It's this stupid recession.
To save money, Charles' company made some rule that restricted his travel schedule.
So my husband, usually on the road 16-20 days a month, is now home every single night.
Which sounds like it would be exactly what I want. And in theory it would be. But there's one problem.
We only own one pillow.
That might be a slight exaggeration. We really own 32 gazillion pillows. (1) But we only own one good pillow.
Back in the olden days, I'd use the pillow Monday thru Friday and then Charles would use it on the weekends when he was home. And I would have been so well rested from my 5 nights with the good pillow that I could sleep on an inferior pillow just fine. And sometimes on Sundays I'd manage to fall asleep, or at least play possum, before he got into bed and hope he wouldn't wake me just to get the good pillow.
Those days are over.
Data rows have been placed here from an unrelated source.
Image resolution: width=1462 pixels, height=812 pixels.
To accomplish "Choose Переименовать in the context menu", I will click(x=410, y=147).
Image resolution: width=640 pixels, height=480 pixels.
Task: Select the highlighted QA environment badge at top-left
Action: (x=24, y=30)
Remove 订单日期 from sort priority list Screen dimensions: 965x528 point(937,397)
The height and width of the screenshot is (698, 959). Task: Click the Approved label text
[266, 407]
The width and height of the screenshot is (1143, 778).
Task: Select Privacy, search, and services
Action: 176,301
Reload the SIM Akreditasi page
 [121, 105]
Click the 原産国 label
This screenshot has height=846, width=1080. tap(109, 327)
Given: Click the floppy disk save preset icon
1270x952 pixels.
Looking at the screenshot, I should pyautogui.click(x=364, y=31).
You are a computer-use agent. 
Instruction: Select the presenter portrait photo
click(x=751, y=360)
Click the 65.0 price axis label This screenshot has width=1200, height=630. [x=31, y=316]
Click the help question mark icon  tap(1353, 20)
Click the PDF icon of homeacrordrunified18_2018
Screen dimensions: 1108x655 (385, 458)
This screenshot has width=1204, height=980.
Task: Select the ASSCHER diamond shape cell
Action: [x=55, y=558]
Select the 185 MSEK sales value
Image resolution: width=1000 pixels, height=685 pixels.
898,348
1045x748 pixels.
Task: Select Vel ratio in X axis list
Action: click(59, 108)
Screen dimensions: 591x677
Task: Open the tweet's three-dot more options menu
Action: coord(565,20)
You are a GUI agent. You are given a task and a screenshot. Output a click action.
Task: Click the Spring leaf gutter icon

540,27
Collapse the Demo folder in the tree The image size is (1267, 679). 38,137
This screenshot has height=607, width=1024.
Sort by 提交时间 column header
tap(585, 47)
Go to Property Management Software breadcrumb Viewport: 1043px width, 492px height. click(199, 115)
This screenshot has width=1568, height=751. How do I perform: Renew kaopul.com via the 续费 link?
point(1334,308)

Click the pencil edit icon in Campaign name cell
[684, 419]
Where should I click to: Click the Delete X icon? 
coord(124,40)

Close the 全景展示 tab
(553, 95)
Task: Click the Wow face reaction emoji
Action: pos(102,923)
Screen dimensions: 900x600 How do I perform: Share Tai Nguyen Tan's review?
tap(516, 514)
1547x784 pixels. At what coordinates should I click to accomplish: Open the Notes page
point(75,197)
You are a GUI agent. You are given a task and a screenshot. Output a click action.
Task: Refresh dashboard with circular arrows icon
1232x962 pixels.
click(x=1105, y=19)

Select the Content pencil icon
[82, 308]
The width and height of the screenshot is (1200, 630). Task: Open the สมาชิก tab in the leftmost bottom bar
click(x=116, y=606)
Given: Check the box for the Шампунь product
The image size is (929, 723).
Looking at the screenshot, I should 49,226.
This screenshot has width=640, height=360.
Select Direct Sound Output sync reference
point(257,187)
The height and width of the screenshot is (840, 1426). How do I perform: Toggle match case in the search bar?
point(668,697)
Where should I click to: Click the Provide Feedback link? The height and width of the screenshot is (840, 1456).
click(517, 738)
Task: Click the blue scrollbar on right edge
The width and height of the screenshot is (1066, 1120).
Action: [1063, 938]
Charles is home 7 nights a week and asserts that it's his pillow, just cause I bought it for him for our anniversary.
I was telling my friend Wendy (2) this story the other day and she offered to buy me a new pillow. As if it's that easy.
The pillow in question is a Tempur-pedic neck pillow. And according to their website buying the wrong size could be hazardous to your health:
It is important that you choose the proper pillow thickness based on your shoulder dimensions and sleeping position preference to promote an anatomically correct posture. A pillow that forces your head too high or allows it to fall too far back not only places stress on your neck, but could inhibit breathing.
I just can't take that chance.
There's a chart (3) to help you buy the right pillow. But it asks all these personal questions like my height. Do I use the height I tell the weight watchers people so my goal weight can be 10 pounds higher? (4) Or should I use the height that allows my husband to perpetuate the myth that he's really 5'9" (5) ?
Tempur-pedic also needs to know if I sleep on my side or my back and I sleep on my stomach. I'm afraid if I go into the Healthy Back store and tell them that, not only will they not sell me a new pillow, they might take away the one I already have.
Keep your fingers crossed. With any luck, this recession will end, my husband will resume his busy travel schedule and I will regain full custody of the pillow.
1) Does 'integrity in blogging' require me to really go upstairs and count all the pillows?
2) Wendy is totally awesome but was eliminated from BFF contention because she's training for a marathon. I have a strict "no-runners" clause.
3) A chart. To buy a pillow. This is why the terrorists hate us.